Hola, esto pasa muy seguido en el tema de audio, si lo desea muevo su tema al tema de autos y ahi le pueden dar una mejor respuesta que la mía.

Haber yo creo que es causado desde la fuente de alimentación, así que compre un capacitor de unos 2200uF a un poco más  de los votls que trabaja su estéreo,  colóquelo en paralelo con la alimentación del estéreo y eso debe arreglar las caídas de tensión .

Saludos


----------



## icarus (Ago 1, 2006)

Podes cambiar los cables que van al distribuidor  por  cables antiparasitarios ,estos estan blindados para que no produzcan interferencias.


----------



## EinSoldiatGott (Ago 1, 2006)

icarus dijo:
			
		

> Podes cambiar los cables que van al distribuidor  por  cables antiparasitarios ,estos estan blindados para que no produzcan interferencias.



Hola icarus, que es el distribuidor  

Al usar cable bindado quiere decir que la interferencia esta siendo causada por algún campo electromagnético????

Yo creí que las revoluciones del motorcillo que hace girar al motor grande causaban las caídas de tensión. Al motorcillo se le llama alternador???

Saludos jeje no se mucho de autos


----------



## Nilfred (Ago 2, 2006)

Correcto. 
Pedilo como "Cables de competición" marca Bosch o similar.
Van del distribuidor a cada una de las bujías del motor, transmitiendo 15000v o más que provienen de la "bobina", esta bobina hoy en día es electrónica, pero si tu auto tiene una bobina real, tambien puede estar la pérdida ahí y debe ser reemplazada.


----------



## EinSoldiatGott (Ago 2, 2006)

Nilfred dijo:
			
		

> Correcto.
> Pedilo como "Cables de competición" marca Bosch o similar.
> Van del distribuidor a cada una de las bujías del motor, transmitiendo 15000v o más que provienen de la "bobina", esta bobina hoy en día es electrónica, pero si tu auto tiene una bobina real, tambien puede estar la pérdida ahí y debe ser reemplazada.
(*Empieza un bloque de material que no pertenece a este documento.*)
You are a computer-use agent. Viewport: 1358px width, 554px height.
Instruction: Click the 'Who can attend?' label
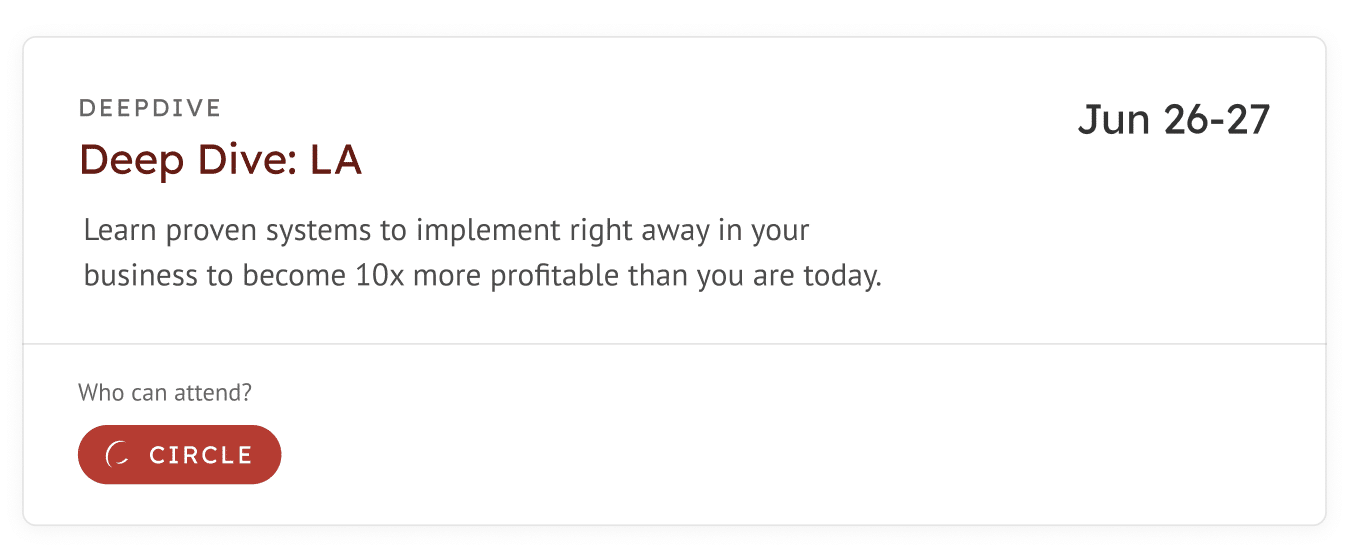coord(165,393)
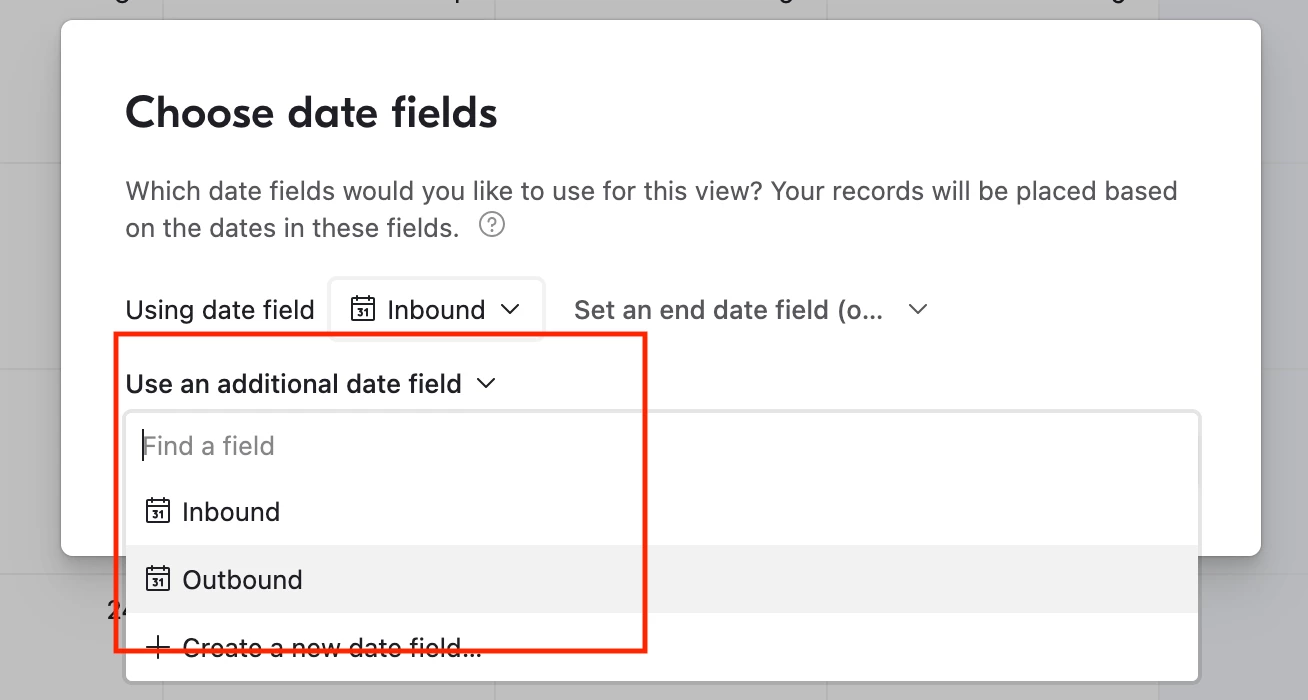This screenshot has height=700, width=1308.
Task: Open the Inbound date field dropdown
Action: pos(437,309)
Orale, vaya que uno aprende bastante en esto de los foros. EL distribuidor que es?  La batería???

Quiere decir que mi camioneta ya incluye esos cables y por eso nos e escucha interferencia??? 

Saludos


----------



## omarandres (Ago 7, 2006)

hola como estan soy yo omar andres descubri el problema y es una bobada el que no conosca de sonido se deja tumbar muy facilmente fuy a donde un amigo que tiene una tienda de sonido le dije que me prestara un supresor de ruido electronico aver si con eso se quitava y efectivamente lo conecte a uno de los cables que va del radio a la planta y se quito este aparato vale 15000 pesos colombianos cuando o sorpresa se me dio por cambiar uno de los cables de los que ya comente y sin nesesidad del supresor se quito la interferencia entonses pilas en el momento de conectar un amplificador a su carro y si les pasa esto descarten todas las posibilidades antes de que depronto alguien mas pillo le saque mas plata. chaoo y gracias por contestar mi pregunta.


----------



## danielarias (Jul 3, 2008)

yo tengo un truco muy facil solamente tienes que conseguir un condensador es una parte que llevaban los carros de encendido no electronico, vayan a un taller y ahi deben de tener muchos lo usan los vw vocho o sedan, es simple el uno el cable que trae lo conectan a la corriente del aparato a conectar y el metal del condensador a tierra, espero les ayude


----------



## thors (Jul 3, 2008)

pueden haber distintas causas por las cuales ..se mezcle ruido a nuestro sistema

para los que instalan amplificador  por primera vez y antes no tenian problema ..
la causa de este es problema basicamente esta en la alimentacion ..y aqui deben 
hacer caso a lo que el fabricante del amplificador les solicite a cuanto proteccion y "diametro de cable"   les mencione ..
lo segundo es que problamente tengas que cambiar tu bateria ..y es aqui en donde radica la gran mayoria de los problemas  por que en el mercado existen muchas baterias  en cuanto a precio  ,y es por que no todas tienen la misma capacidad de entregar energia instantanea para la partida del automovil y de autonomia ..
tambien existen en elo mercado condensadores de 1 a 2 "faradios" que tambien suele eliminar el problema  pero con lo que vale un condensador de ese tamaño cambias la bateria  ....

fijate cuanto voltage necesita tu amplificador  puede ser alrededor  de 13vdc o 13,5vdc y mide  tu bateria cuando estes con el motor funcionando y si tienes menos , este es tu problema  .....

saludos


----------